[Records from a dataset]
* * *

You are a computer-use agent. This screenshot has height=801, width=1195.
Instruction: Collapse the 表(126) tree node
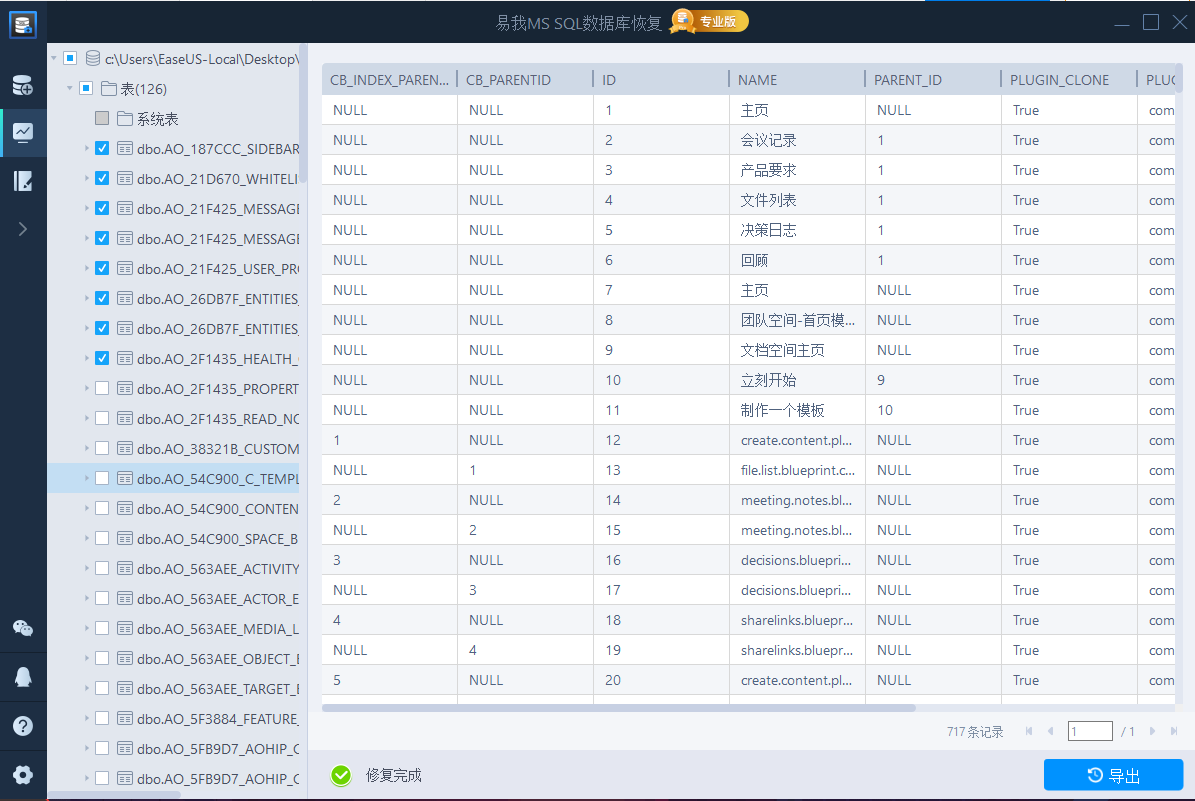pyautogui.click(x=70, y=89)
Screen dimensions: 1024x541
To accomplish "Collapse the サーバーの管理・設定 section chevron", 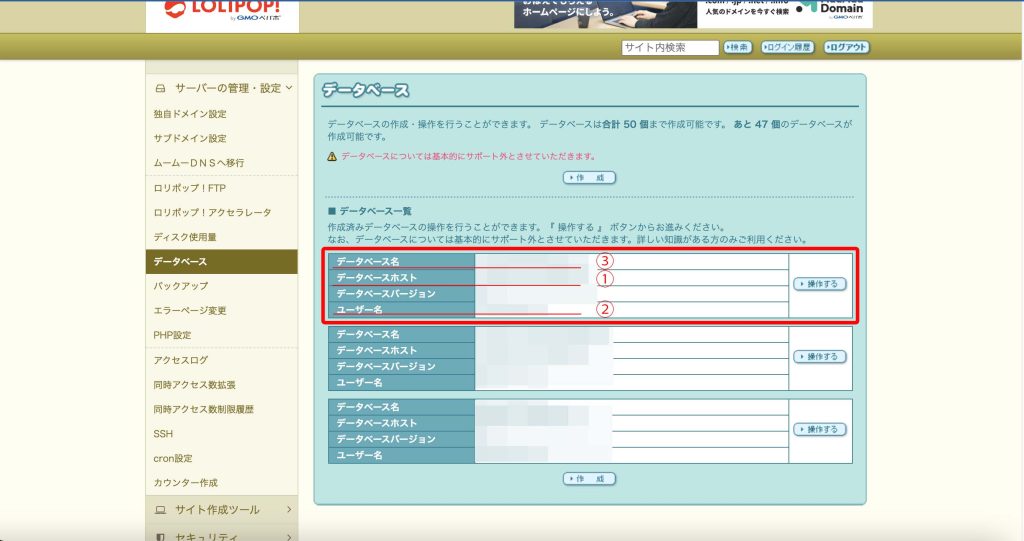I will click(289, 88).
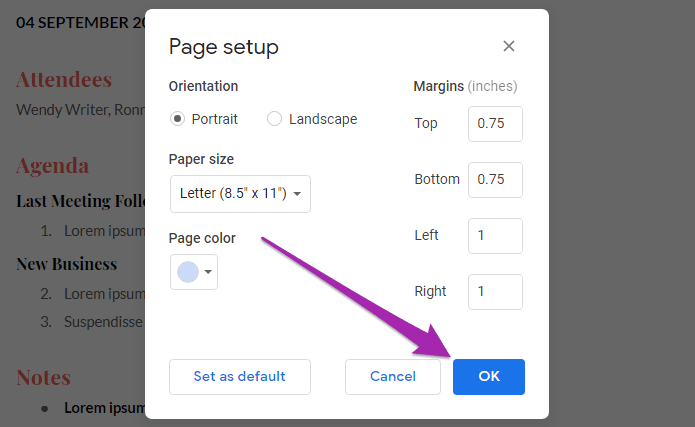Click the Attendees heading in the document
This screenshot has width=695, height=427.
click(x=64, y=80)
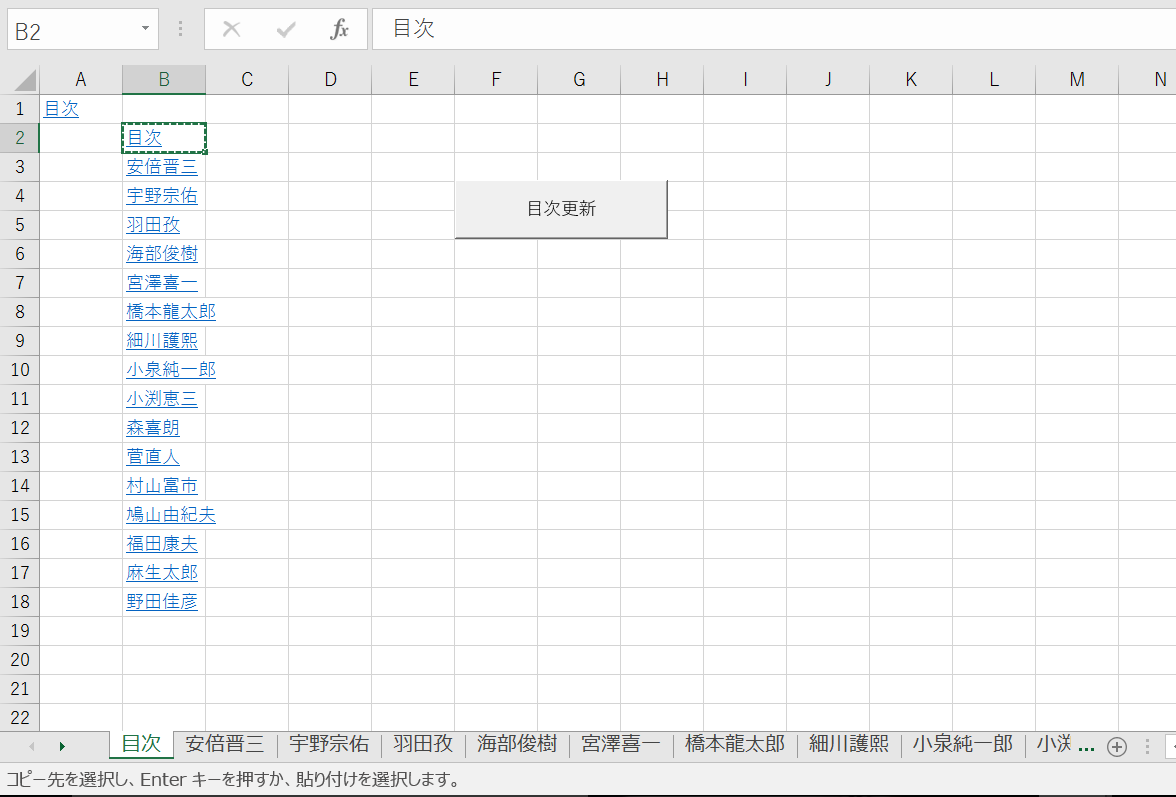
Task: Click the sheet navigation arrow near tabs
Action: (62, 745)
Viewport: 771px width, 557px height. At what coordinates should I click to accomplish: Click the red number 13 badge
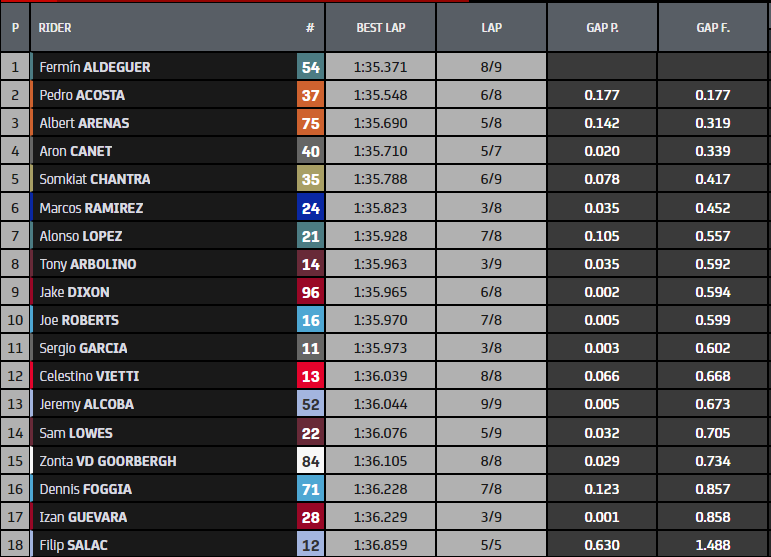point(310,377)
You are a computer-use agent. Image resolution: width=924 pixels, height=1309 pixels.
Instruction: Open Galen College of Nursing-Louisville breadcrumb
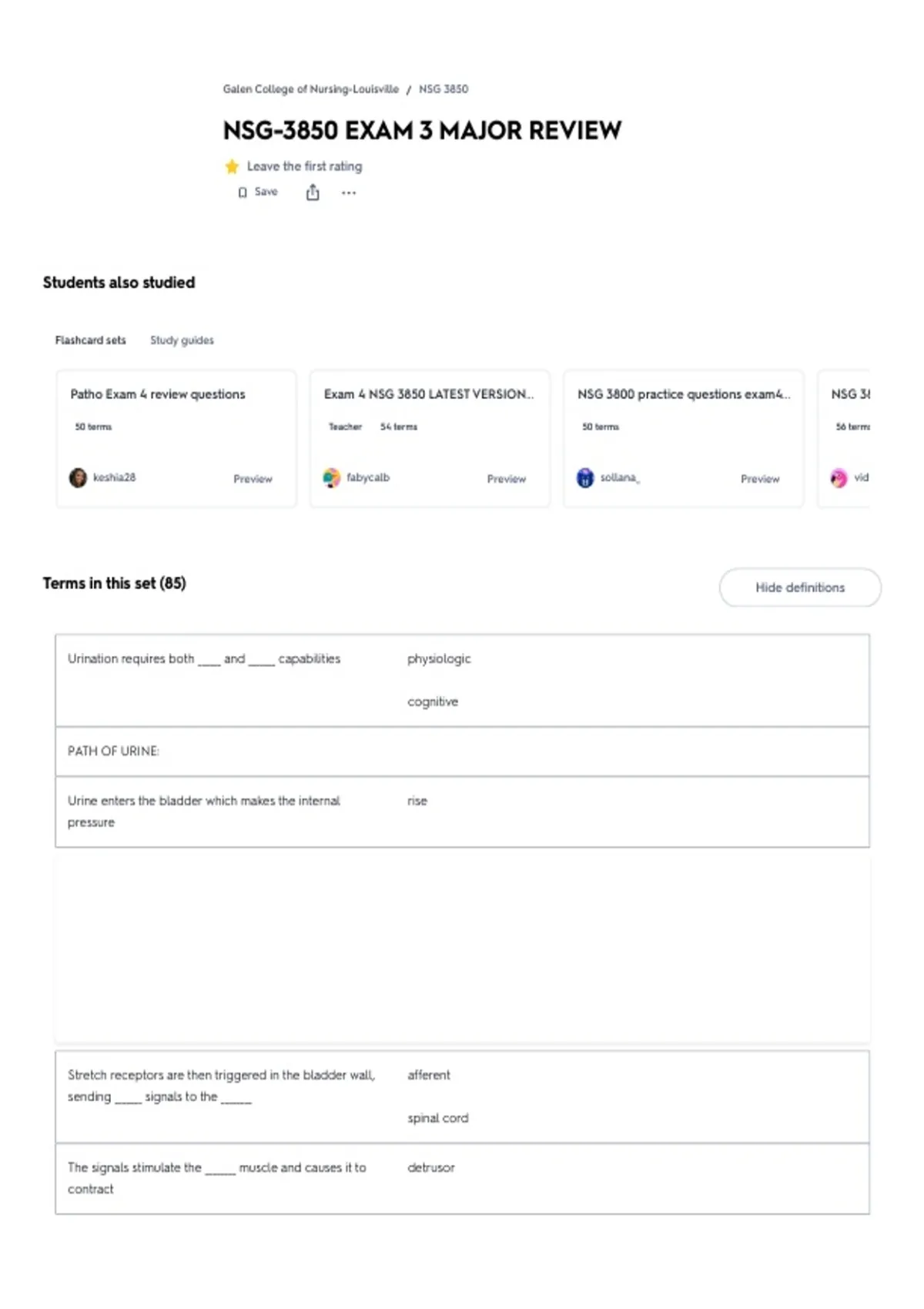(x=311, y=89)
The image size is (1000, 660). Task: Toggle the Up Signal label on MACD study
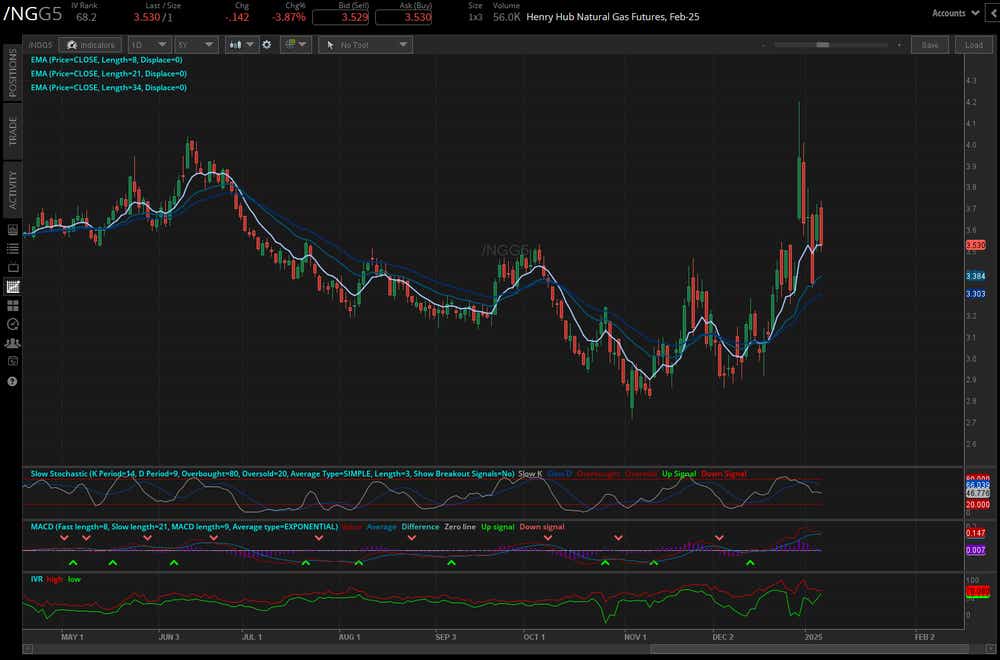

* * *

**What the exercise asks:** Collect every line with the string "computer" from the records, and copy each.

**Response to this exercise:**
You are a computer-use agent. This screenshot has height=801, width=1195.
You are a computer-use agent. Image resolution: width=924 pixels, height=1309 pixels.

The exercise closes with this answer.